Much of Go's performance stance is gained from concurrency and parallelism. Goroutines and channels are often used to perform many requests in parallel. The tools available for Go help to achieve near C-like performance, with very readable semantics. This is one of the many reasons that Go is commonly used by developers in large-scale solutions.
The ideology behind Go performance
Goroutines – performance from the start
When Go was conceived, multi-core processors were beginning to become more and more commonplace in commercially available commodity hardware. The authors of the Go language recognized a need for concurrency within their new language. Go makes concurrent programming easy with goroutines and channels (which we will discuss in Chapter 3, Understanding Concurrency). Goroutines, lightweight computation threads that are distinct from OS threads, are often described as one of the best features of the language. Goroutines execute their code in parallel and complete when their work is done. The startup time for a goroutine is faster than the startup time for a thread, which allows a lot more concurrent work to occur within your program. Compared to a language such as Java that relies on OS threads, Go can be much more efficient with its multiprocessing model. Go is also intelligent about blocking operations with respect to goroutines. This helps Go to be more performant in memory utilization, garbage collection, and latency. Go's runtime uses the GOMAXPROCS variable to multiplex goroutines onto real OS threads. We will learn more about goroutines in Chapter 2, Data Structures and Algorithms.

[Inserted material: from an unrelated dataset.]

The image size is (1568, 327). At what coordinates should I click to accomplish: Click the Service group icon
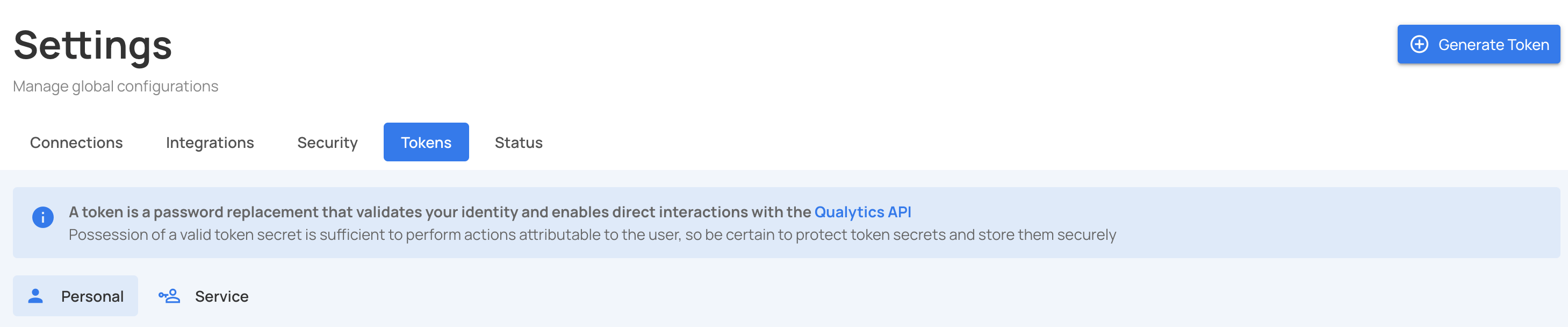click(169, 296)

Channels – a typed conduit
Channels provide a model to send and receive data between goroutines, whilst skipping past synchronization primitives provided by the underlying platform. With properly thought-out goroutines and channels, we can achieve high performance. Channels can be both buffered and unbuffered, so the developer can pass a dynamic amount of data through an open channel until the value has been received by the receiver, at which time the channel is unblocked by the sender. If the channel is buffered, the sender blocks for the given size of the buffer. Once the buffer has been filled, the sender will unblock the channel. Lastly, the close() function can be invoked to indicate that the channel will not receive any more values. We will learn more about channels in Chapter 3, Understanding Concurrency.
C-comparable performance
Another initial goal was to approach the performance of C for comparable programs. Go also has extensive profiling and tracing tools baked into the language that we'll learn about in Chapter 12, Profiling Go Code, and Chapter 13, Tracing Go Code. Go gives developers the ability to see a breakdown of goroutine usage, channels, memory and CPU utilization, and function calls as they pertain to individual calls. This is valuable because Go makes it easy to troubleshoot performance problems with data and visualizations.
Large-scale distributed systems
Go is often used in large-scale distributed systems due to its operational simplicity and its built-in network primitives in the standard library. Being able to rapidly iterate whilst developing is an essential part of building a robust, scalable system. High network latency is often an issue in distributed systems, and the Go team has worked to try and alleviate this concern on their platform. From standard library network implementations to making gRPC a first-class citizen for passing buffered messaging between clients and servers on a distributed platform, the Go language developers have put distributed systems problems at the forefront of the problem space for their language and have come up with some elegant solutions for these complex problems.